Notizie Notizie Mondo Deficit commerciale Usa: calo tre mesi record in un decennio. Ma schiaffo arriva sempre dalla Cina

Deficit commerciale Usa: calo tre mesi record in un decennio. Ma schiaffo arriva sempre dalla Cina

6 Luglio 2018 16:17

Per ora i fondamentali economici degli Stati Uniti non danno alcun segnale di indebolimento: non solo il mercato del lavoro è solido ma il deficit commerciale verso gli altri paesi continua anche a scendere. Tanto che il calo degli ultimi tre mesi è stato il più forte in 10 anni. Cosa ha dunque da temere Trump? La Cina, ovviamente: a fronte del forte calo del dato complessivo, il deficit commerciale verso il paese è, infatti, di nuovo aumentato. Ancora peggio: ha testato il record di sempre di maggio nella storia.

Esattamente, il valore è stato pari a $32 miliardi, rispetto ai $30,8 miliardi di aprile.

Allo stesso tempo, tuttavia, escludendo la componente dei beni petroliferi, il deficit commerciale Usa verso la Cina è stato il più basso dal marzo del 2017.

In generale, il deficit commerciale degli Stati Uniti è sceso a maggio di ben il 6,6%, al minimo in 19 mesi: il valore si è attestato a $43,1 miliardi, dopo i $46,1 miliardi di aprile, a un livello più basso rispetto ai $43,6 miliardi attesi dal consensus.

Si tratta di fatto del minimo dall’ottobre del 2016, che conferma il tratto discendente del deficit commerciale americano, proprio in un momento in cui i toni del presidente contro i suoi principali partner commerciali si fa più acceso.

Esaminando bene il dato, emerge che la componente che ha contribuito in misura maggiore al balzo delle esportazioni – salite dell’1,9%, a $215,3 miliardi – è stata soprattutto quella dell‘export dei semi di soia.

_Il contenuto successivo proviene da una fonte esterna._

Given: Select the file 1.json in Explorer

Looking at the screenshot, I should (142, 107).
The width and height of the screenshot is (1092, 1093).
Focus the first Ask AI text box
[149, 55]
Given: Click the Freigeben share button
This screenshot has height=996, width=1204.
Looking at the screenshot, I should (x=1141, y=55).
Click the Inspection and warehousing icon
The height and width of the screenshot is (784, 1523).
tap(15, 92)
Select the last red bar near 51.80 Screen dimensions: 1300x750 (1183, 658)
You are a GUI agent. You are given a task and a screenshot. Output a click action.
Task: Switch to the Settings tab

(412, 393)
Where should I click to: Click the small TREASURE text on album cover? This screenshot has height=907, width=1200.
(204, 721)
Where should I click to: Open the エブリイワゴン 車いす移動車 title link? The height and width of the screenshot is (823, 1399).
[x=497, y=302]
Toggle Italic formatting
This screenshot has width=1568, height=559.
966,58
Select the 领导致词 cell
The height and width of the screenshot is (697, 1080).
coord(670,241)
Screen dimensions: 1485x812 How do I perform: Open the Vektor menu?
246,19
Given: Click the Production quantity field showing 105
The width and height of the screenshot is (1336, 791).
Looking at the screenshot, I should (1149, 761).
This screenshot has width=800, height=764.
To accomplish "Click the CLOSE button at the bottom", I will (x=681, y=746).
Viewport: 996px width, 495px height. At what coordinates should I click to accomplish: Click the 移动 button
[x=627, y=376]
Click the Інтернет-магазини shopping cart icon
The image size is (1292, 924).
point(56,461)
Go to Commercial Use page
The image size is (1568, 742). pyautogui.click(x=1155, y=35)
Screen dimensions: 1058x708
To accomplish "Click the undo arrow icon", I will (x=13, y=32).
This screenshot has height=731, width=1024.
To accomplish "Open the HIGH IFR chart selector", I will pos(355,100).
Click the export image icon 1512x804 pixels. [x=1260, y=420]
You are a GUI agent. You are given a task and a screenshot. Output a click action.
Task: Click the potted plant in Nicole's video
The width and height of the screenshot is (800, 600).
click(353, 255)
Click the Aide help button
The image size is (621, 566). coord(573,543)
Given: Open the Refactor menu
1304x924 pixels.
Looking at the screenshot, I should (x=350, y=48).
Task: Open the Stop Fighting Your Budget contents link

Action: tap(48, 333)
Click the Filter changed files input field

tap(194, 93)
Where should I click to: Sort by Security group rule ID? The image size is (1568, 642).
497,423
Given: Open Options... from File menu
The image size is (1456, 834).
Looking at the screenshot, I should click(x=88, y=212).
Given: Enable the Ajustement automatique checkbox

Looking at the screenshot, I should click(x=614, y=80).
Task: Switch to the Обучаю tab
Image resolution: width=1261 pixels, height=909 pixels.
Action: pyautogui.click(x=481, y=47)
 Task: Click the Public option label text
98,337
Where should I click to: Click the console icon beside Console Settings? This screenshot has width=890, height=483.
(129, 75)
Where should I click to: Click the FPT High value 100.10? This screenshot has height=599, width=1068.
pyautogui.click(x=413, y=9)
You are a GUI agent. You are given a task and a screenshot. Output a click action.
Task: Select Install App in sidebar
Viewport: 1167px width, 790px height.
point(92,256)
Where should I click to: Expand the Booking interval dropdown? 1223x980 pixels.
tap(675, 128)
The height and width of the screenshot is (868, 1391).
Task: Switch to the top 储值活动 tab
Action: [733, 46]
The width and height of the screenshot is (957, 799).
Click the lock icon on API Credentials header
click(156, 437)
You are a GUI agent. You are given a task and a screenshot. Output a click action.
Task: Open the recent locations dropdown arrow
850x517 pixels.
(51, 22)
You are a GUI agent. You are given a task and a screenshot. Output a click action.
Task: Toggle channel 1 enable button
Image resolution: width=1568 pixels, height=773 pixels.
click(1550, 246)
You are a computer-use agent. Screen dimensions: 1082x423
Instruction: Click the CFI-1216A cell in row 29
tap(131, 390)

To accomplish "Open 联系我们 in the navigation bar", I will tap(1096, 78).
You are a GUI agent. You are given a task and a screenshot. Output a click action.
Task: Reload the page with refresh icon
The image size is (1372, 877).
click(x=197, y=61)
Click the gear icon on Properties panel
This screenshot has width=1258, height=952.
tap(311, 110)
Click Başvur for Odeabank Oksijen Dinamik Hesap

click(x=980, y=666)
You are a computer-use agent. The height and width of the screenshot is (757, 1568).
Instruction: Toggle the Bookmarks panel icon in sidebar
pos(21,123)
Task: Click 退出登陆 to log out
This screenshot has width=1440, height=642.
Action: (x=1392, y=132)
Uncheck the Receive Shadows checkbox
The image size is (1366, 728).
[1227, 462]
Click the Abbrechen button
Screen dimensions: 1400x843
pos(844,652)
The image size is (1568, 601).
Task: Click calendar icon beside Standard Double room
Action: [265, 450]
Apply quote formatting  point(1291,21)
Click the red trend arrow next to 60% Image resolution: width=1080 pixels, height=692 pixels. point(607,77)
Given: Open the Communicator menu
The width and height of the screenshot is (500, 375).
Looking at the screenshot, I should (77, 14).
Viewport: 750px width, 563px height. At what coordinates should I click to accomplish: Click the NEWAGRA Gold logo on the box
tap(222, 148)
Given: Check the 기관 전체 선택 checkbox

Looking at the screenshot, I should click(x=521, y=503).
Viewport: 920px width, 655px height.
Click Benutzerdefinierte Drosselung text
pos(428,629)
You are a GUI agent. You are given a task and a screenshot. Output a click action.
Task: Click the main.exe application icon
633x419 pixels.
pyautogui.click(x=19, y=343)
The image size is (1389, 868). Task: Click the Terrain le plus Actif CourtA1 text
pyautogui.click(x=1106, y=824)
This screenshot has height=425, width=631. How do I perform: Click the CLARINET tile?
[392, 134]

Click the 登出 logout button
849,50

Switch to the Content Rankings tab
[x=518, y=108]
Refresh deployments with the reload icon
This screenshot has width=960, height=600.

Il rialzo su base mensile è stato di ben +90% a maggio, fattore che può essere spiegato con la decisione di diversi paesi di acquistare i prodotti prima dell’imposizione dei dazi sui semi di soia Usa attesa dalla Cina. Le consegne di semi di soia sono quasi raddoppiate a $4,1 miliardi.

Le importazioni hanno messo a segno un rialzo dello 0,4%, a $258,4 miliardi, grazie all’ondata di acquisti record di beni capitali dall’estero.

Il dato è stato reso noto lo stesso giorno in cui i dazi doganali da $34 miliardi che l’amministrazione Trump aveva deciso di imporre contro la Cina sono entrati in vigore.

La guerra commerciale è dunque iniziata ufficialmente. E si può dire che si tratta davvero soltanto dell’inizio, viste le dichiarazioni con cui il presidente americano ha detto di puntare a tariffe punitive contro Pechino per più di $500 miliardi.

Dal fronte economico Usa oggi è stato reso noto anche il report occupazionale di giugno, che ha confermato la solidità del mercato del lavoro.

L’economia americana ha creato 213.000 nuovi posti di lavoro, oltre i 200.000 stimati dal consensus. In rialzo, a sorpresa, il tasso di disoccupazione che, dopo essere precipitato al minimo degli ultimi 18 anni a maggio, al 3,8%, è risalito al 4%.

Niente di preoccupante, tuttavia, visto che l’incremento si spiega principalmente con l’aumento della partecipazione alla forza lavoro, confermato dall’ingresso di 600.000 persone.

I salari orari, a cui gli economisti e la Fed in primis prestano una grande attenzione per comprendere le dinamiche dell’inflazione, sono saliti di 4 centesimi nel mese, a $26,98. Su base annua, la crescita è rimasta invariata al 2,7%.

L’aumento dell’occupazione ha interessato soprattutto i colletti bianchi, con 50.000 nuove posizioni aperte nel mese di giugno; le aziende manifatturiere hanno assistito a una crescita di posti di lavoro di 36.000 unità; l’occupazione è cresciuta inoltre rispettivamente di 25.000 e 13.000 unità nei comparti healthcare e delle costruzioni. L’unico segmento che ha sofferto una flessione è stato quello retail. Basti pensare che le società del comparto hanno tagliato 22.000 posti di lavoro, dopo averne creati 25.000 il mese scorso.